Arthur swooped in and kissed Merlin fervently, eliciting a squeak of surprise from the man in question. He ignored Merlin’s bemused look and said, “This is perfect!”

“What’s perfect?” said Merlin, looking at him like he’d gone a bit barmy.

“Gaius has been looking for an assistant for years,” Arthur said eagerly. “Well, he’s been _saying_ he is, but he’s always been too choosy to actually pick someone. He also has plenty of illicit knowledge about sorcery, and to be honest I’ve always thought he harbored pro-magic sentiments, which would make him perfect for you! _And_ I’m pretty sure he took a liking to you when you met a few days ago. It would be _perfect_.”

“Me being Gaius’s assistant?” Merlin asked, just for clarification.

“Yes!” Arthur said, certain of it. “He’d have you mixing up remedies and potions, delivering them and helping with his rounds, fetching herbs for him. You’d be out of the castle a lot, in the lower town or in the woods, free to come and go as you choose. You wouldn’t have to answer to anyone, not really. It would be less restrictive than being a servant, but you’d still get room and board in the citadel and wages of your own. And Gaius may even be able to help you with your magic.”

“You’d trust him with that?” Merlin asked, hesitant. “I mean, it’s still illegal here. You’re sure he’d be okay with it?”

“I trust Gaius with my life, and I’d trust him with yours too,” Arthur said firmly.

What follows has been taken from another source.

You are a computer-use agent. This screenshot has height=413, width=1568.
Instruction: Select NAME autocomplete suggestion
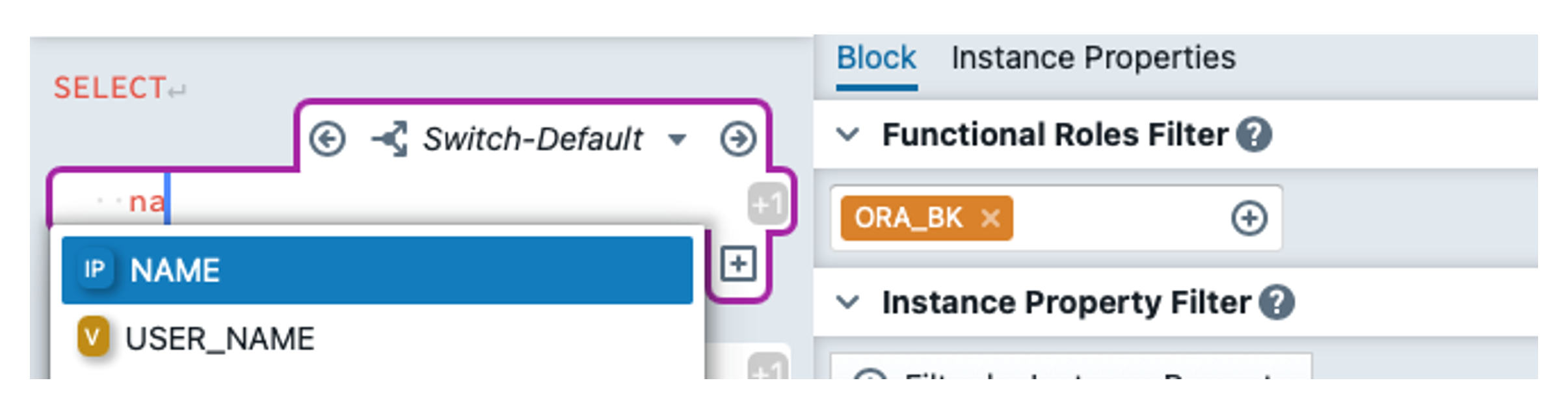(377, 270)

Merlin shuffled his feet, though he didn’t pull out of Arthur’s embrace. “And…are you sure _you’re_ okay with it? My magic?”

Arthur cupped Merlin’s face in his hands, making sure that Merlin met his eyes.

“Merlin, you offered up your life for me last night,” he said. “You literally begged for death because you didn’t want to hurt me. How could I not trust you with everything I am after that?”

Merlin put his hand over Arthur’s and squeezed, his eyes bright with unshed tears.

“You’re going to be an amazing king, do you know that?” he said. “I can feel it.”

Arthur smiled. “And what else do you feel?”

Merlin leaned forward to kiss him chastely. “That I love you.” He kissed him again. “That I could spend every day of my life by your side and not regret a single moment of it.” Another kiss, this one lingering sweetly. “That we’re meant to be.”

“Written in the stars,” Arthur whispered. “So…you’ll stay with me?”

Merlin smiled, with crinkly eyes and dimples and all the sunshine in the world. “Always."